Gaffe del presidente della Regione, che ha invitato i suoi dirigenti a "evitare atteggiamenti" simili a quelli del piccolo Alfredo Rampi, che nel 1981 cadde in un pozzo artesiano vicino a Frascati e a nulla valsero i numerosi tentativi di riportarlo alla luce. "E' inaccettabile", protesta il M5S. Il governatore si difende facendo riferimento a una misteriosa “parte non trascritta del mio intervento”
Il governatore abruzzese Luciano D’Alfonso invita i suoi dirigenti e capi dipartimento a “evitare atteggiamenti da Alfredino nel pozzo”, che “si aiuta con i gomiti per uscire fuori, ma non va avanti. Quello che serve è un approccio adulto”. Il riferimento è alla tragedia di Vermicino del giugno 1981: il piccolo Alfredo Rampi cadde in un pozzo artesiano vicino a Frascati, e a nulla valsero i numerosi tentativi di riportarlo alla luce. Una gaffe, quella del presidente della Regione, ingigantita dalla ferita che la vicenda lasciò nell’immaginario collettivo del Paese: tutti ricordano la maratona televisiva, gli appelli, le parole e i respiri strazianti dalle viscere della terra, la commozione del presidente Pertini. Dopo tre giorni elettrizzanti di agonia e speranza, a sessanta metri sotto il livello del mare, Alfredinò spirò, in diretta, gettando nello sconforto una nazione e milioni di bambini di allora.
“È inaccettabile”; “Se qualcuno pensava che definendo il consiglio regionale “una cloaca” il presidente avesse toccato il fondo, si sbagliava” protesta il Movimento 5 Stelle abruzzese. “Mai metafora fu più infelice e sintomatica di scarsa sensibilità verso il prossimo. Luciano D’Alfonso, nei suoi interminabili monologhi in Consiglio, spesso bacchetta il M5S per “l’uso inappropriato delle parole”. Parole gravi quali “questa legge è una vergogna!” – afferma a IlFattoQuotidiano.it Sara Marcozzi, consigliera regionale pentastellata – ma dopo questa sortita sono certa che eviterà di darci nuove lezioni di semantica. Ricordo a D’Alfonso, che ha qualche anno più di me e che rivendica grandi doti mnemoniche, che Alfredino nel pozzo c’è morto”.

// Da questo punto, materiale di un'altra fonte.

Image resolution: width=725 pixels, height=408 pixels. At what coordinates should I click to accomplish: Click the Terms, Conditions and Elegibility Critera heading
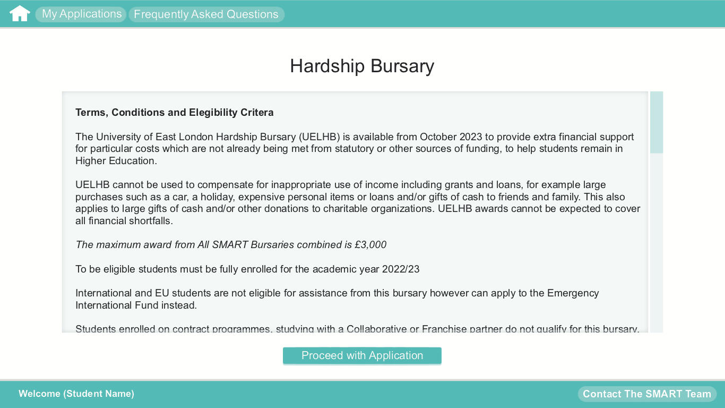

Su Facebook deflagra la polemica. “Giuro che mi è arrivato un cazzotto allo stomaco. Chiunque quella storia la ricordi o l’ha sentita raccontare non può che inorridire davanti a un simile paragone. Ma come gli è venuto in mente? Uno scivolone gravissimo, soprattutto per chi è genitore…” scrive Roby. “Se un affermazione del genere l’avesse fatta Grillo, ci avrebbero aperto tutti i tg” commenta Pierluigi. “Ero piccola, e trascorsi la notte a sperare con la mia famiglia di sentire ‘quell’applauso‘, che non arrivò” posta Lorena. “Speriamo che i parenti si facciano sentire”, incita Luciano. “Colpa sua se è morto nel pozzo. Se invece di lamentarsi avesse dimostrato uno spirito positivo e non avesse detto solo “no”, “non riesco ad uscire”… si sarebbe salvato. Bambino gufo”, ironizza Alfio. “Metafora a dir poco squallida”, il pensiero di Baldassarre. Piero: “Allucinante. Vergogna”. Maurizio: “Paragone di cattivissimo gusto”. Enrico: “D’Alfonso, chiedi scusa e dimettiti”.
“Quello che volevo dire era tutt’altro, e cioè: “evitiamo di lasciare soli i dirigenti, tutti i dirigenti, come fu lasciato solo Alfredino nel pozzo. Questo era il senso – spiega D’Alfonso a IlFattoQuotidiano.it – Alfredino cercò disperatamente di aiutarsi con i gomiti: ma solo così, ovviamente, non poteva salvarsi. La stessa cosa vale per i dirigenti regionali: se vengono lasciati in balia di se stessi, sono destinati ad affondare in mezzo alle carte. Invece vanno aiutati da tutti quelli che gli stanno intorno”. D’Alfonso fa riferimento pure a una misteriosa “parte non trascritta del mio intervento”: “Ho detto anche che vicende come quella di Alfredo Rampi mi toccano particolarmente perché il mio paese natale, Lettomanoppello, è disseminato di cave e pozzi, che spesso erano aperti. Tanti bambini vi precipitarono dentro”.